Simple syrup is a great way to keep cakes moist and add flavor. The syrup can also be used in frostings and cocktails.
The ratio is 1:1. If you would like to make the syrup stronger or richer, then increase the ratio to 2:1…two cups sugar, one cup water. I use 3-4 tablespoons of the syrup per layer of a 9 inch cake. You may apply it with a plastic bottle or brush it on with a pastry brush.
To store cake in the refrigerator, add simple syrup, wrap in plastic and use within two weeks.
It’s great to have cake layers on hand when you need them. To freeze, add simple syrup to the cake layer, wrap in plastic, place in a plastic bag or air tight container. Use within 2 months.
Why use simple syrup? It allows the cake to retain moisture while decorating or when storing, and if you’re a photographer, it’s still moist at the end of the shoot.
You can keep it “simple” or add flavors. I like raspberry with chocolate cake. This recipe uses fresh or frozen raspberries.
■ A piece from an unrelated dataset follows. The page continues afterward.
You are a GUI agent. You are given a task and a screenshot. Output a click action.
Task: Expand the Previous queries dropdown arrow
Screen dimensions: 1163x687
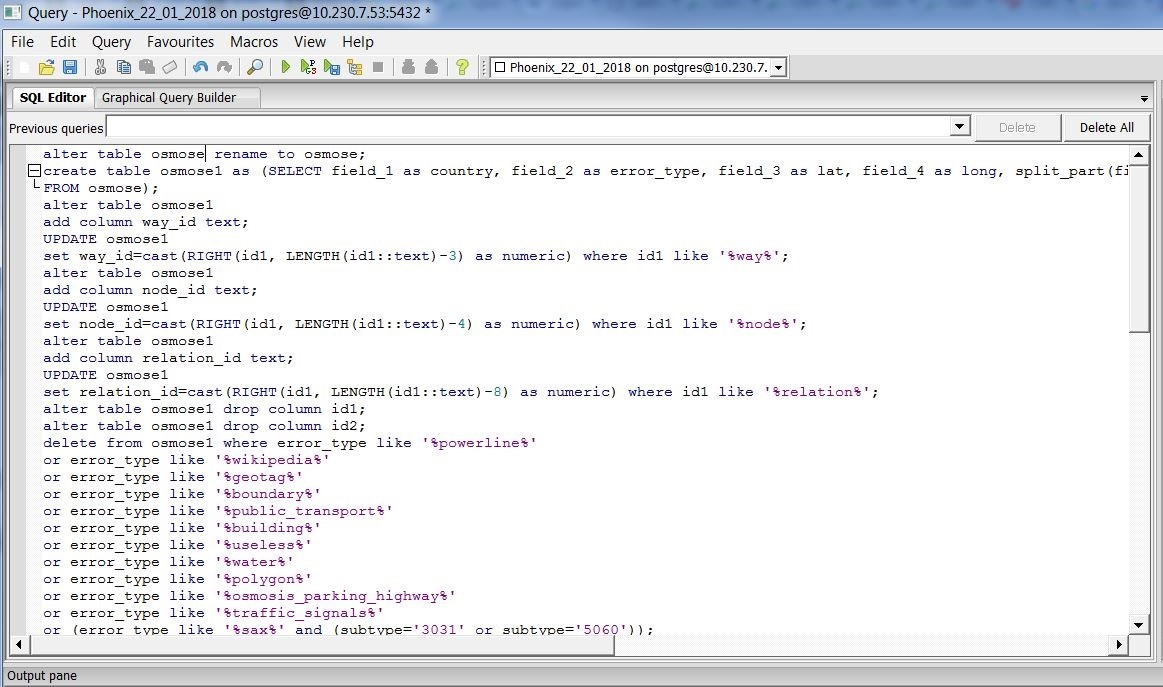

You can switch out with the fruit of your choice.
Raspberry Simple Syrup
- Medium sauce pan
- 1 cup water
- 1 cup granulated sugar
- 8 ounces raspberries fresh or frozen
- In a medium sauce pan, combine water, sugar and raspberries.
- As the mixture begins to boil, reduce heat to low and simmer for 5 minutes.
- Cool to room temperature then strain.
- Store in refrigerator in an air tight container for up to 2 weeks.